Updike speaks to the impact of all this on young writers. I am starting to wonder how the role of creative writing programs and the teaching of creative writing professors will change as a result, since young writers are who we serve. Here are my thoughts -- a rapid fire of brainstorming, more than fully-composed thoughts -- about what, perhaps, creative writing teachers should be considering.

For one thing, we should neither give up on the book, nor hide from the realities of the trade by squatting behind a library shelf or the literary canon. We need to be engaged with the present AND the past, with a toe dipped into the future of our students, as well.

We should adapt to paradigm shifts not by teaching to the marketplace but by teaching to the long-view and by persistently putting publishing into historical context. Students need to be aware of current industry realities, and we need to be engaged in it to understand it completely as teachers. But there is wisdom in our experience and we need to share that experience, in order for students to recognize that publishing as an ever-changing process, and is never "stable" in any fixed way. It has always been historically-contingent, and always been in a state of flux across time. The "book" has always been an artifact of the marketplace of ideas -- a trace artifact of a cultural movement always in-process. This is as true of business trends as it is of artistic movements, and often one change is simply responding and/or adapting to the other.

We should discuss electronic publishing not as the "new" or the "best" but simply one medium for messaging which is as equally valid for expression as any other. When it comes to publishing contracts, ebooks are just one license among many that a writer can act on, and while one license may be more economically viable at any given time than another, all are equally legitimate ways to transfer intellectual property to an audience.

We should inform students about intellectual property law, and advise them to protect their property -- or to know what rights they're donating to the public domain when they unleash it free online or in free ebook giveaways.

We should encourage experimentation with format just as we encourage experimentation with the blank page to poets.

Too often writers glom on to one format or medium or genre and fixate on it (usually because they derived some success within it) -- and this includes everything from the Kindle of today to the illustrated manuscript in days of old. We need to engage new technologies while also understanding the book as a technology itself. But more than that, the key point for new writers to understand -- after they've learned the art of writing and become interested in pre-professional, career trajectories -- is that the products of their imagination and craftsmanship are also ultimately social texts once they become published. Writing, when all is said and done (and revised and marketed) is a form of property that can be traded, and graduates of writing programs rarely learn enough about this stage of the process.

Publishing needs to be considered a stage of the writing process. It is the end stage, but not necessarily the terminus of the process. Books get printed, but the life of the book does not end when the ink dries. There are dialogues that open up (such as in reviews) and books are often updated and revised, serialized and sequelized...and one book experience always informs the next book experience, for writers who survive it.

It is good to teach students "the book life." To think of writing as a way of life in a culture that is not inherently friendly to that way of living. Texts like Jeff Vandermeer's recent title, Booklife: Strategies and Survival Tips for the 21st Century Writer are movements in the right direction. Courses like our own "Publication Workshop" at Seton Hill U, are others.

§ Work to do:
1/ Turn the paragraph beginning "Publishing needs to be considered" in the essay on teaching creative writing into a short bulleted list of its main points.
2/ Supply the paragraph that would follow the last one in the essay on teaching creative writing.
The items after this come from a different source.

§ Extracted information:
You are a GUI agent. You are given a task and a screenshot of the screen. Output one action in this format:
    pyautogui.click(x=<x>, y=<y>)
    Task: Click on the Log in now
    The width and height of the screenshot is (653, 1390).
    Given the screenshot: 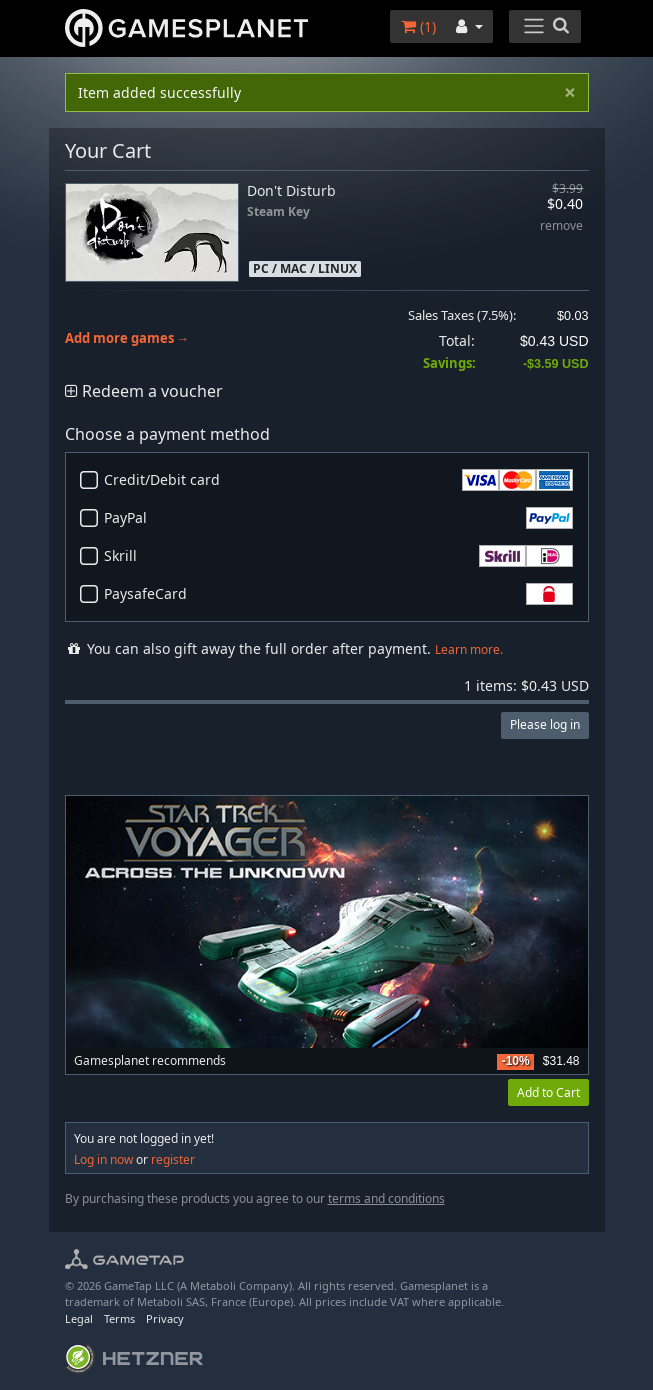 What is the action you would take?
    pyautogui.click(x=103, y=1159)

---

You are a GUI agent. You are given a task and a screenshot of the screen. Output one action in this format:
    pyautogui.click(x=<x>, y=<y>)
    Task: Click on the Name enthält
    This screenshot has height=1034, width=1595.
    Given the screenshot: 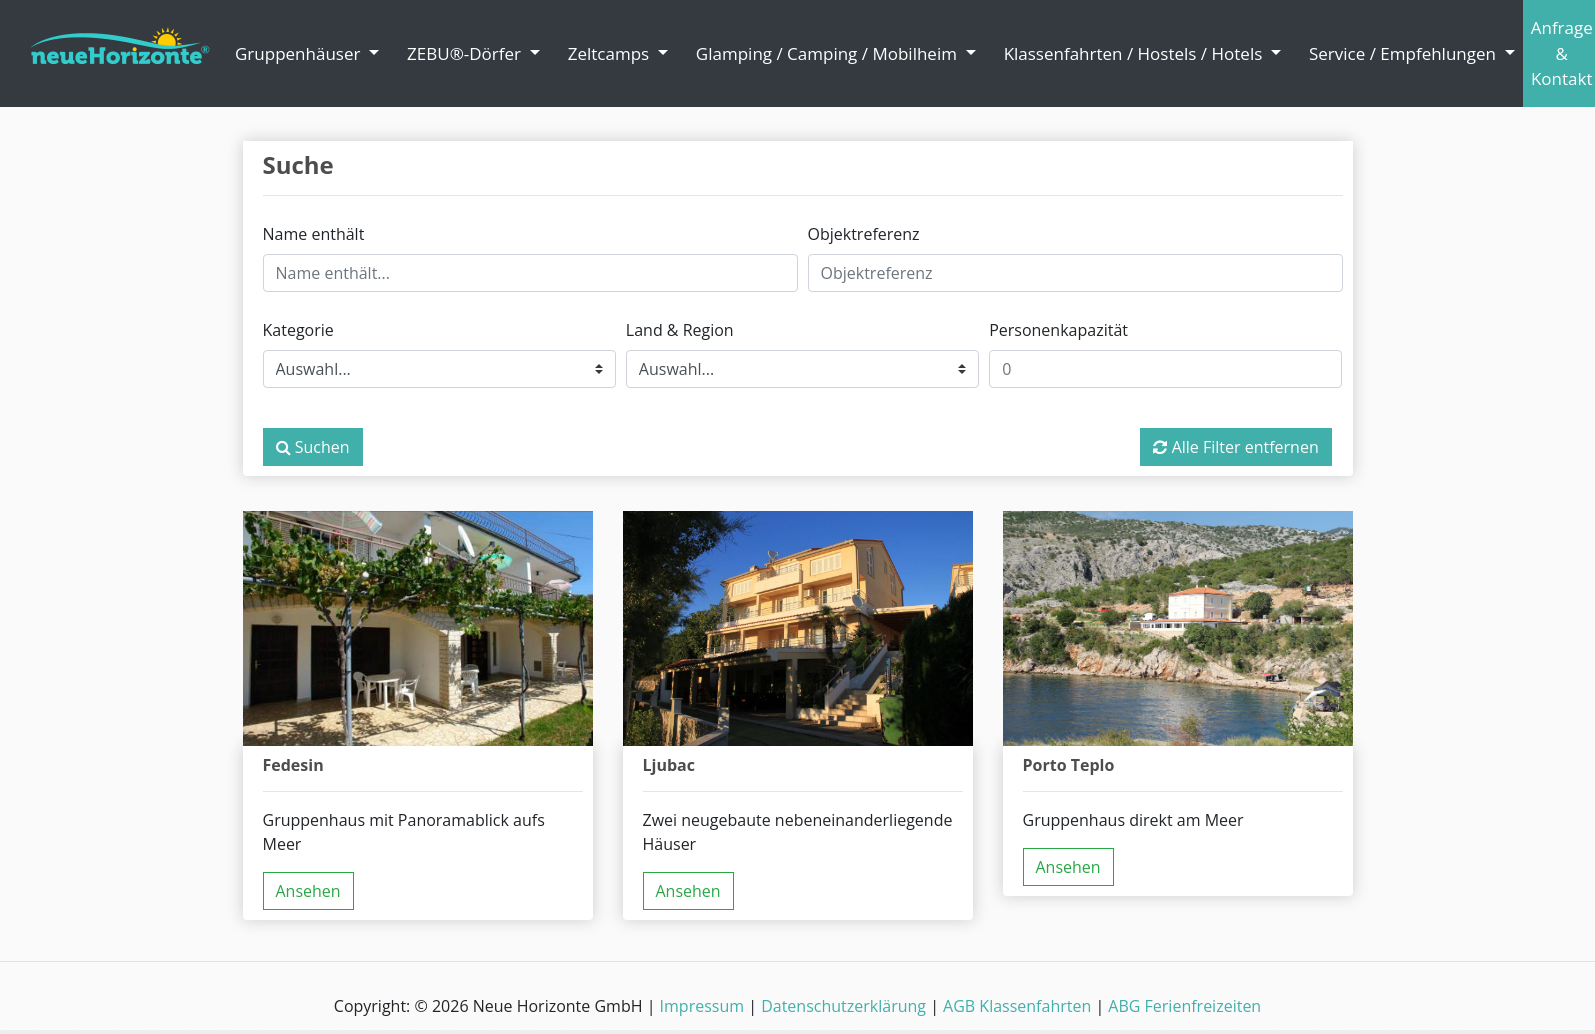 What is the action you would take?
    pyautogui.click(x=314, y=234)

§ Results for each task:
1/
- Publishing is a stage of the writing process: the end stage, but not necessarily its terminus.
- A book's life does not end once it is printed.
- Dialogues open up afterward, such as in reviews.
- Books are often updated, revised, serialized and sequelized.
- For writers who survive it, one book experience always informs the next.

2/
Sharing the end results of work produced in a classroom -- in end-of-term class readings, in class-generated anthologies, in online literary magazines -- are all forms of publication. Many teachers neglect to exploit this as an arena for learning the way. Because it's the messiest part of the process, and the part where "rejection" (beyond grading systems) looms. Bridging the conventional forms of classroom publishing (such as a reading of revised work to the classroom at the end of the term) with emergent formats (such as video recordings to be uploaded for public comments from youtube) will engage writing students with the marketplace of ideas today.

In addition to the "book life" and being aware of the status and reality of the economy of writing, there is also something simply called the "reader's life." We should remain role models for engaged readers as much as writers, with an interest in the output of the publishing world. We should advise students to take literature courses and spend time in the library. We should buy books, and practice what we preach by investing in the world that invests in us as authors. We should share and explore new technologies and trends in publishing and talk about these formats with our students. We should show that we are readers as much as writers -- we are bookish. Students need to see us reading, hear us reciting published works, spot us in the faculty break room reading a kindle, recognize us in the audience at a public poetry reading, see us browsing the shelves at the local Barnes and Noble, sit across from us at a table in the library. When they do so, they will see themselves reflected in the world of books as a real, lived experience.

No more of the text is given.